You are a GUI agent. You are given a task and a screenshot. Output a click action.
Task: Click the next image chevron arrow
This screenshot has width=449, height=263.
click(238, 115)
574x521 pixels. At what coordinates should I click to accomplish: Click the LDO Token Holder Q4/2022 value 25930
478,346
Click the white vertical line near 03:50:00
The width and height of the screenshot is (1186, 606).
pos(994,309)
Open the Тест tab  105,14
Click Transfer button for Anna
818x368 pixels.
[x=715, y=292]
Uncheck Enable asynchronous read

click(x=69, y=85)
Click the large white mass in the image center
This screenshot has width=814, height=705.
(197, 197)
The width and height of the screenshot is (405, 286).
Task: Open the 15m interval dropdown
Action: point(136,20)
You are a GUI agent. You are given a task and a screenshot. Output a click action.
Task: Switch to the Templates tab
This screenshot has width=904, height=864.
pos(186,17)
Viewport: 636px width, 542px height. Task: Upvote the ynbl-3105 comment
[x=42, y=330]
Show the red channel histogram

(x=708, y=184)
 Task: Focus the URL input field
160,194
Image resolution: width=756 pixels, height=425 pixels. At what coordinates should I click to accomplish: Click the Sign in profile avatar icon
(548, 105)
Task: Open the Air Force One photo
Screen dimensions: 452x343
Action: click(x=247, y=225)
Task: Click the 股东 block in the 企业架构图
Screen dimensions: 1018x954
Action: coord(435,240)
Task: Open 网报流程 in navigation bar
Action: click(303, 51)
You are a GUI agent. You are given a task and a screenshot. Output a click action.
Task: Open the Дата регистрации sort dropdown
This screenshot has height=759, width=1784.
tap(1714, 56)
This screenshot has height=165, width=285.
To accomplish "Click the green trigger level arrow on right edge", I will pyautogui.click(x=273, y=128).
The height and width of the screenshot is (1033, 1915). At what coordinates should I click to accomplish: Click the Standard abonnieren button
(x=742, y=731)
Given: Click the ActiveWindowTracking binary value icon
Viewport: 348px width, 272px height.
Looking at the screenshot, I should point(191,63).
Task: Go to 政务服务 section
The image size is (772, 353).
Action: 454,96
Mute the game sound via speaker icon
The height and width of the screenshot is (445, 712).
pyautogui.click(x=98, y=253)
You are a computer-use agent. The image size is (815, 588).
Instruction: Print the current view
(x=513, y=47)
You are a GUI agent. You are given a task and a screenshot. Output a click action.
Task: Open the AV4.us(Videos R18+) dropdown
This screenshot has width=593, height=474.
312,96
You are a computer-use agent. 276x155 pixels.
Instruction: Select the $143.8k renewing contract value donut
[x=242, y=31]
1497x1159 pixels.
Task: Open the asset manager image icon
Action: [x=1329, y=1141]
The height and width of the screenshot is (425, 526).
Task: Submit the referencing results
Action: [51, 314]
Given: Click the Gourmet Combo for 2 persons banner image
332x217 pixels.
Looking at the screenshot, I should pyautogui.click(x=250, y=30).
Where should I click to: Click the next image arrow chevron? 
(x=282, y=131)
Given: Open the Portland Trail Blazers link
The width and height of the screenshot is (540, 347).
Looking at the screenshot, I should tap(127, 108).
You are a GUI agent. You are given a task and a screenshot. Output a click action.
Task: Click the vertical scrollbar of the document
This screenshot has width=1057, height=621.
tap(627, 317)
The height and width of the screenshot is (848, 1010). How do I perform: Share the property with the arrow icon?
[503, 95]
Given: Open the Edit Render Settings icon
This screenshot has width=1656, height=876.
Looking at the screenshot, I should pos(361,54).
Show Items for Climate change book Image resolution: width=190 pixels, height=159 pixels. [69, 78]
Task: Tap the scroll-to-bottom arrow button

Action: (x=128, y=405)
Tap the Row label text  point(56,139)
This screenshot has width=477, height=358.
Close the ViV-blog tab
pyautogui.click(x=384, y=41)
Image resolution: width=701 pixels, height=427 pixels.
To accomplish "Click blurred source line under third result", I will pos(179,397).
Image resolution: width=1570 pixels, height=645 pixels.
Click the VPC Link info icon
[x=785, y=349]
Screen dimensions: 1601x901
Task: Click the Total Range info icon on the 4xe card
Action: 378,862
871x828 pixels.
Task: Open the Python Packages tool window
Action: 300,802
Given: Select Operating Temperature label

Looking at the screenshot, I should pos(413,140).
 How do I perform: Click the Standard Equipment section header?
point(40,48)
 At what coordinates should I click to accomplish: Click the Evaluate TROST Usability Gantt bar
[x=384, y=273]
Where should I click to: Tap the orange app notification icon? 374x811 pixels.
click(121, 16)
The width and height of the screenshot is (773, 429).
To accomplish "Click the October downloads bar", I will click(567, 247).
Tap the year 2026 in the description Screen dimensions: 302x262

# # # #

Please set down each line of the records exactly as given.

You are a GUI agent. You are given a task and a screenshot. Output a click action.
Task: Click the next image chevron arrow
This screenshot has width=449, height=263.
click(238, 115)
574x521 pixels. At what coordinates should I click to accomplish: Click the LDO Token Holder Q4/2022 value 25930
478,346
Click the white vertical line near 03:50:00
The width and height of the screenshot is (1186, 606).
pos(994,309)
Open the Тест tab  105,14
Click Transfer button for Anna
818x368 pixels.
[x=715, y=292]
Uncheck Enable asynchronous read

click(x=69, y=85)
Click the large white mass in the image center
This screenshot has width=814, height=705.
(197, 197)
The width and height of the screenshot is (405, 286).
Task: Open the 15m interval dropdown
Action: point(136,20)
You are a GUI agent. You are given a task and a screenshot. Output a click action.
Task: Switch to the Templates tab
This screenshot has width=904, height=864.
pos(186,17)
Viewport: 636px width, 542px height. Task: Upvote the ynbl-3105 comment
[x=42, y=330]
Show the red channel histogram

(x=708, y=184)
 Task: Focus the URL input field
160,194
Image resolution: width=756 pixels, height=425 pixels. At what coordinates should I click to accomplish: Click the Sign in profile avatar icon
(548, 105)
Task: Open the Air Force One photo
Screen dimensions: 452x343
Action: click(x=247, y=225)
Task: Click the 股东 block in the 企业架构图
Screen dimensions: 1018x954
Action: coord(435,240)
Task: Open 网报流程 in navigation bar
Action: click(303, 51)
You are a GUI agent. You are given a task and a screenshot. Output a click action.
Task: Open the Дата регистрации sort dropdown
This screenshot has height=759, width=1784.
tap(1714, 56)
This screenshot has height=165, width=285.
To accomplish "Click the green trigger level arrow on right edge", I will pyautogui.click(x=273, y=128).
The height and width of the screenshot is (1033, 1915). At what coordinates should I click to accomplish: Click the Standard abonnieren button
(x=742, y=731)
Given: Click the ActiveWindowTracking binary value icon
Viewport: 348px width, 272px height.
Looking at the screenshot, I should point(191,63).
Task: Go to 政务服务 section
The image size is (772, 353).
Action: 454,96
Mute the game sound via speaker icon
The height and width of the screenshot is (445, 712).
pyautogui.click(x=98, y=253)
You are a computer-use agent. The image size is (815, 588).
Instruction: Print the current view
(x=513, y=47)
You are a GUI agent. You are given a task and a screenshot. Output a click action.
Task: Open the AV4.us(Videos R18+) dropdown
This screenshot has width=593, height=474.
312,96
You are a computer-use agent. 276x155 pixels.
Instruction: Select the $143.8k renewing contract value donut
[x=242, y=31]
1497x1159 pixels.
Task: Open the asset manager image icon
Action: [x=1329, y=1141]
The height and width of the screenshot is (425, 526).
Task: Submit the referencing results
Action: [51, 314]
Given: Click the Gourmet Combo for 2 persons banner image
332x217 pixels.
Looking at the screenshot, I should pyautogui.click(x=250, y=30).
Where should I click to: Click the next image arrow chevron? 
(x=282, y=131)
Given: Open the Portland Trail Blazers link
The width and height of the screenshot is (540, 347).
Looking at the screenshot, I should tap(127, 108).
You are a GUI agent. You are given a task and a screenshot. Output a click action.
Task: Click the vertical scrollbar of the document
This screenshot has width=1057, height=621.
tap(627, 317)
The height and width of the screenshot is (848, 1010). How do I perform: Share the property with the arrow icon?
[503, 95]
Given: Open the Edit Render Settings icon
This screenshot has width=1656, height=876.
Looking at the screenshot, I should pos(361,54).
Show Items for Climate change book Image resolution: width=190 pixels, height=159 pixels. [69, 78]
Task: Tap the scroll-to-bottom arrow button

Action: (x=128, y=405)
Tap the Row label text  point(56,139)
This screenshot has width=477, height=358.
Close the ViV-blog tab
pyautogui.click(x=384, y=41)
Image resolution: width=701 pixels, height=427 pixels.
To accomplish "Click blurred source line under third result", I will pos(179,397).
Image resolution: width=1570 pixels, height=645 pixels.
Click the VPC Link info icon
[x=785, y=349]
Screen dimensions: 1601x901
Task: Click the Total Range info icon on the 4xe card
Action: 378,862
871x828 pixels.
Task: Open the Python Packages tool window
Action: 300,802
Given: Select Operating Temperature label

Looking at the screenshot, I should pos(413,140).
 How do I perform: Click the Standard Equipment section header?
point(40,48)
 At what coordinates should I click to accomplish: Click the Evaluate TROST Usability Gantt bar
[x=384, y=273]
Where should I click to: Tap the orange app notification icon? 374x811 pixels.
click(121, 16)
The width and height of the screenshot is (773, 429).
To accomplish "Click the October downloads bar", I will click(567, 247).
Tap the year 2026 in the description Screen dimensions: 302x262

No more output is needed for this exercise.